The GDPR also clarifies how, during a pandemic, data can be collected and stored to enable such technologies. For instance, the regulation includes that a person’s data can be processed—without his or her consent—if the life of the data subject is threatened or there is substantial public interest.
“The GDPR specifically addresses epidemics and it makes clear that processing of personal data should always be necessary and proportionate,” Fennessey says. “Those are the key things that come into play with regard to this effort—anonymity should be the name of the game wherever possible.”
However, there might be concerns with the U.S. government’s ability to access the data that the proposed system by Apple and Google might generate.

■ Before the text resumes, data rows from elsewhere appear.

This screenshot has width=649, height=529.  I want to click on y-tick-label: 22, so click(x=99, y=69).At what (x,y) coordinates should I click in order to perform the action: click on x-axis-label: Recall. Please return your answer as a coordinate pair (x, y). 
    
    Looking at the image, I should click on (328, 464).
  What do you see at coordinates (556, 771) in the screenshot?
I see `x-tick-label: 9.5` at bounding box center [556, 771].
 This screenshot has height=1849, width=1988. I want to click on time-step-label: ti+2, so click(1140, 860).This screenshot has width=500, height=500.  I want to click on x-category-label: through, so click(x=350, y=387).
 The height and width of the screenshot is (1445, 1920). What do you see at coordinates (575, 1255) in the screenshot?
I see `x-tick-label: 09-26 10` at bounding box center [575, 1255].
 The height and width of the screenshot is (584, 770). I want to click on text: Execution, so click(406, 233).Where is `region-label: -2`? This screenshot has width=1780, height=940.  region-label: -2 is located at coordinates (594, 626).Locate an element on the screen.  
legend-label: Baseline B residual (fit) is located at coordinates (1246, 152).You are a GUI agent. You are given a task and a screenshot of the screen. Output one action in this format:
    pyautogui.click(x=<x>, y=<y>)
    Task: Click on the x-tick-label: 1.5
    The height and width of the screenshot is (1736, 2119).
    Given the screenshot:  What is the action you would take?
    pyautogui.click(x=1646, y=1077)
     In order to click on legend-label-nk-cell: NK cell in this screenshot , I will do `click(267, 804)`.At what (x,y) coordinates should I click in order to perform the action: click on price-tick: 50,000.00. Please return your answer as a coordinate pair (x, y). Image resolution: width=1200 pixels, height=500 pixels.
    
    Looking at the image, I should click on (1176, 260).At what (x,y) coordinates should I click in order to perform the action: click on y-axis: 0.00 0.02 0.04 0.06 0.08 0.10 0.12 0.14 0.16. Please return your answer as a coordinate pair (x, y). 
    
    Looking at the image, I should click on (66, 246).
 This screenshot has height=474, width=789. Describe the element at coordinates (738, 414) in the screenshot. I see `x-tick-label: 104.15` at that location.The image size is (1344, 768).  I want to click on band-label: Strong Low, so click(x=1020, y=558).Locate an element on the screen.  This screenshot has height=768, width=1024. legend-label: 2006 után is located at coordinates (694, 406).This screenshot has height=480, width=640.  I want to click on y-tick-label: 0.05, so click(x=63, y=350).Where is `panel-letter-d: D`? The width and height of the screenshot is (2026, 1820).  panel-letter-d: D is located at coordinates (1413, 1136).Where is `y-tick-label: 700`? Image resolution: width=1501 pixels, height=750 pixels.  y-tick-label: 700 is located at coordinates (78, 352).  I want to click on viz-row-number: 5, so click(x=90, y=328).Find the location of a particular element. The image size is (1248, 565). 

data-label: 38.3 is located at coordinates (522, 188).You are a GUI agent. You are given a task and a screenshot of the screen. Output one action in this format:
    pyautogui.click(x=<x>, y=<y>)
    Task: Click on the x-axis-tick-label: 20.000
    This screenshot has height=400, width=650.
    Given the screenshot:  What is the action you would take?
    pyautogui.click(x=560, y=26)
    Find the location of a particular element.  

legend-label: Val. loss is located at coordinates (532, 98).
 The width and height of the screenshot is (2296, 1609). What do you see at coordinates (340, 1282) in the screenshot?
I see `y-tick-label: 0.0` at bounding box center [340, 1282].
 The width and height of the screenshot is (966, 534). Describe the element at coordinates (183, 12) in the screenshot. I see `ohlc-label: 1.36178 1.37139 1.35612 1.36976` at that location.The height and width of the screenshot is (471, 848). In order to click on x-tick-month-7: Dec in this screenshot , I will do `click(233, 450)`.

“Obviously, the government would like to know if someone is going around infecting everybody,” said Michael Chertoff, former secretary of the U.S. Department of Homeland Security, in the panel discussion with Davis. “But that could easily be considered too Big Brother.”
Instead, considerations may need to be made to anonymize the data as much as possible and carefully define how it can be used—to encourage people to get testing to stop the spread of the coronavirus, Chertoff explained.
“We don’t want to use it the way they do in China, where if you were in contact with someone the regime doesn’t like your score goes down,” he added. “We have to be very disciplined not to let that happen.”
While U.S. law does not directly address privacy parameters for how such a technology would be used, the California Consumer Privacy Act (CCPA)—which went into effect 1 January 2020—does provide some guidance.
Organizations collecting personal data of Californians related to COVID-19 would need to notify individuals of the categories of personal information collected, the sources from which that data was collected, the purpose of the collection, and who that data was shared with. There are some exceptions for deidentified and aggregate consumer information, Fennessy says, as well as for compliance with state and local laws.
“One of the biggest impacts of CCPA will be the need to understand and put protections around data sharing with service providers and third parties,” she adds. “Understanding those relationships, where data is going and by whom it can be accessed, and the protections service providers have in place will be critical. Getting that right will require conversations between security and privacy teams.”